■ Text section:
=====

That was true at one time, but I don't think it's true any longer, at least for the lowest level of elite. It's no longer listed as an option in my elite book. When it was, the point cost was very high.


----------



## Piper (Jan 15, 2008)

*HIlton/HGVC*

I've been a Hilton Club owner for about 3 years now. My understanding at the time that we purchased was that HGVC owners could not use points to use the Hilton Club. I doubt there would be sufficient space to handle all the HGVC owners who might want to stay in NYC every so often. Perhaps that's why they are building the new one.

I did stay at the Manhattan Club last year. I attended a promotional presentation and stayed there for a few nights at a discount rate. I like the Hilton much more. The location was comparable to the Hilton but the room was not as nice. I didn't care for the sale pitch they gave -- very pushy -- and a bit rude since she figured out pretty early on that we probably weren't serious about a purchase. Had we LOVED the place, we might have considered a purchase but I would rather buy more points at the Hilton if I need more time in NYC.

=====

■ Information provided:
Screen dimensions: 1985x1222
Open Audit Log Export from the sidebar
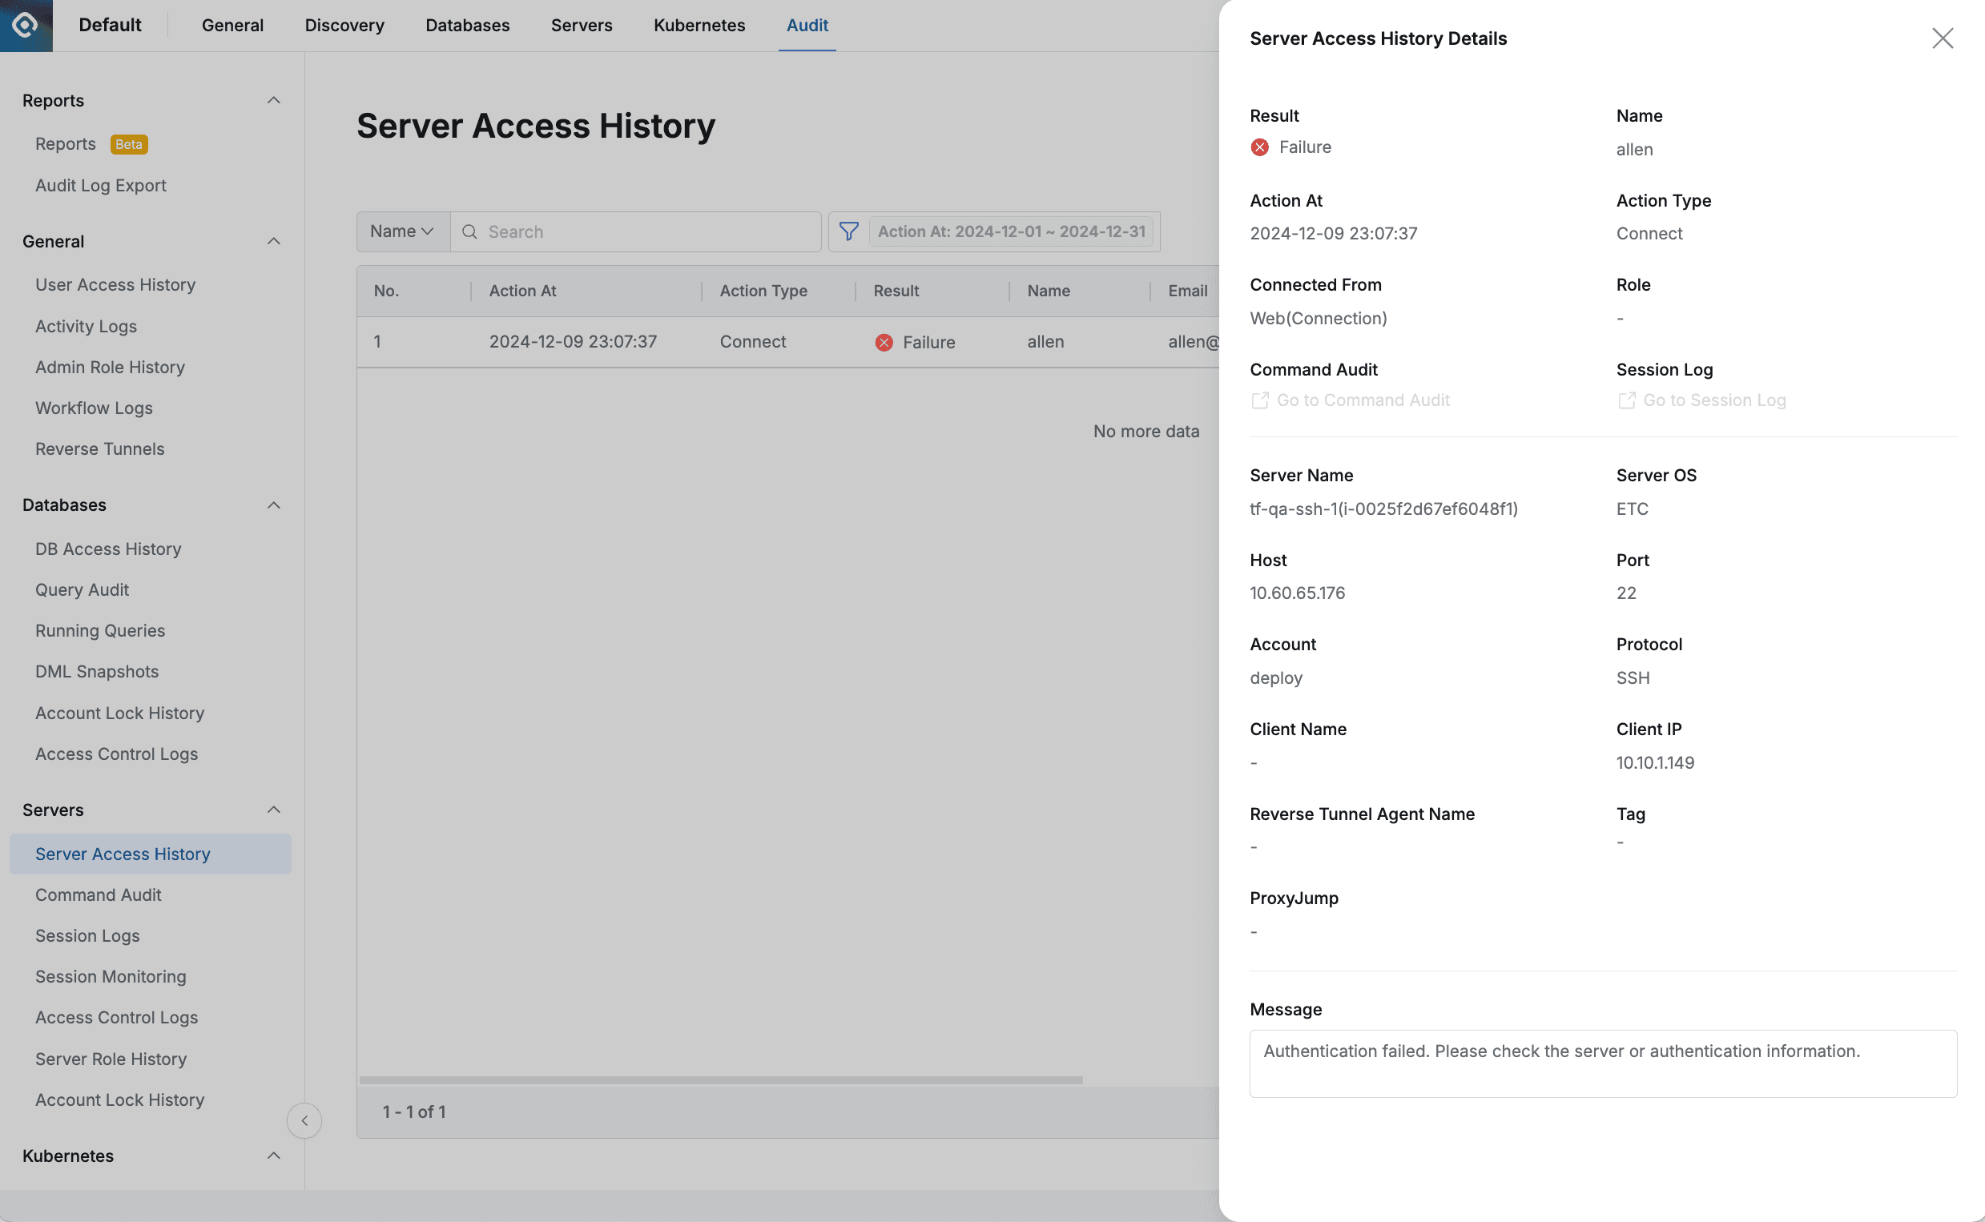[x=100, y=185]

=====

■ What you will do:
1) Copy word for word the stretch of the Hilton Club forum thread from "I've been a" through "the new one.".
2) In the Hilton Club forum thread, how long has Piper been a Hilton Club owner?
3) Continue the Hilton Club forum thread from where it stops.

■ Results for each task:
1)
I've been a Hilton Club owner for about 3 years now. My understanding at the time that we purchased was that HGVC owners could not use points to use the Hilton Club. I doubt there would be sufficient space to handle all the HGVC owners who might want to stay in NYC every so often. Perhaps that's why they are building the new one.

2) About 3 years.

3)
In the presentation, she said that Manhattan Club traded with RCI. My II book lists Manhattan Club Penthouse Suites as one of their exchange possibilities. I doubt I would want to stay a solid week in NYC so I didn't look to clarify this.


----------



## brother coony (Jan 15, 2008)

In the presentation, she said that Manhattan Club traded with RCI. My II book lists Manhattan Club Penthouse Suites as one of their exchange possibilities. I doubt I would want to stay a solid week in NYC so I didn't look to clarify this.[/QUOTE]

The Manattan club trade thru RCI only
   The Manhattan club Penthouse Suites (24 suites only)trades with 11

The Hilton club NY has nicer Rooms than the Manhattan Club (once own both) I fine the service to be more personal at the Manhattan Club than the Hilton

the MC Penthouse Suites room and service are way above the Hilton Club NY
it has nitley turm down service with nite caps in room, morning NY times, Two Roof tops Lounge, Own libary, computer in Room, Its own concierge, its own two Privite Elevators from the 26 floor, Its pampering at its best, O yea
Champagne on check in, Try for a trade tru 11 Its worth it:rofl:


----------



## jd5504 (Feb 27, 2008)

*Hilton Club*

I understand the Ariel Sands in Bermuda will be a Hilton Club and not HGVC?


----------



## Bill4728 (Feb 27, 2008)

jd5504 said:


> I understand the Ariel Sands in Bermuda will be a Hilton Club and not HGVC?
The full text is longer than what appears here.